EXERCISE 1 – In the passage on living with nature, how many miles does the average meal travel to reach the diner's plate?
EXERCISE 2 – Sum up the passage on living with nature in two sentences.
EXERCISE 3 – List, in the order the passage on living with nature gives them, everything the writer suggests we start to think about.

>> Start SELECTED EXTRACT

I agree with the sentiment above. We must exploit nature to live but we don't have to work against it or destroy it. The question though is how we disentangle ourselves from the life we've built?

We can live like the crazed tree huggers would like us to live by going back to our caves, teepees or log cabins in some sort of idealized Utopian existence that never was and never can be. Or we can continue to live in a false, oil driven world of cheap energy and disconnect from our nature and nature itself. We can continue to pretend that somehow a system that causes the average meal to travel 1500 miles to reach the plate of the diner is sustainable. We can pretend that supporting slave societies in places like China is justified as long as we can buy cheap shoes. We can agree that a constant state of war is a good thing as long as the oil flows and the jobs in the defense industry are available.

Or maybe there's a third way, a way that makes sense on a human scale. Maybe we can use technology and combine it with sustainable activities and choices ordered towards local economies. Maybe if we would start to think about our families, communities, counties, states and federal government, in that order, and focus on fixing the problems closest to us, maybe we could find solutions to the larger problems created by globalism and oil.

>> End SELECTED EXTRACT
>> Start DATA

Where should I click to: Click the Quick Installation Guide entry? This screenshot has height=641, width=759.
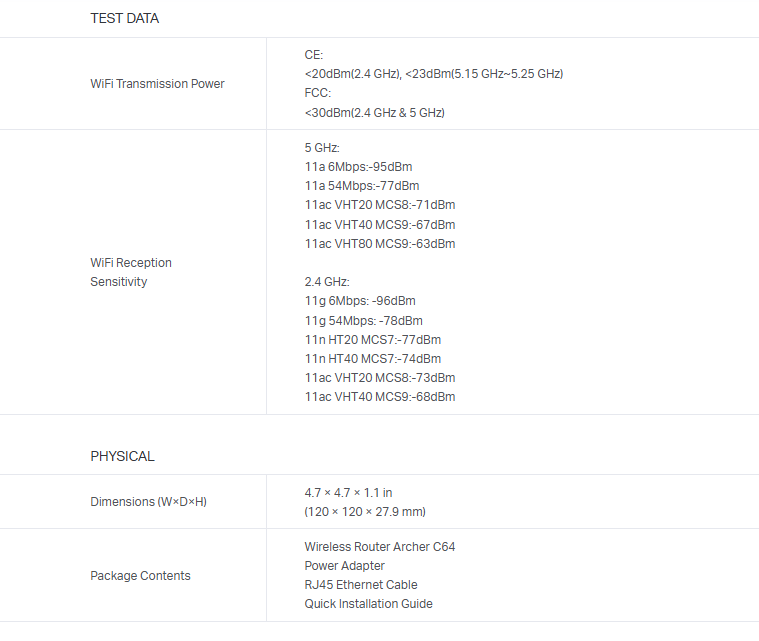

>> End DATA

SOLUTION 1 – 1500 miles.

SOLUTION 2 – The writer holds that people must exploit nature to live but need not work against or destroy it, and asks how to disentangle ourselves from the life we have built. Rejecting both a retreat to an idealized primitive existence and a continued oil-driven world of cheap energy, distant food, cheap imports and war, the writer proposes a third way that combines technology with sustainable choices ordered toward local economies and starts with the problems closest to us.

SOLUTION 3 – families, communities, counties, states, federal government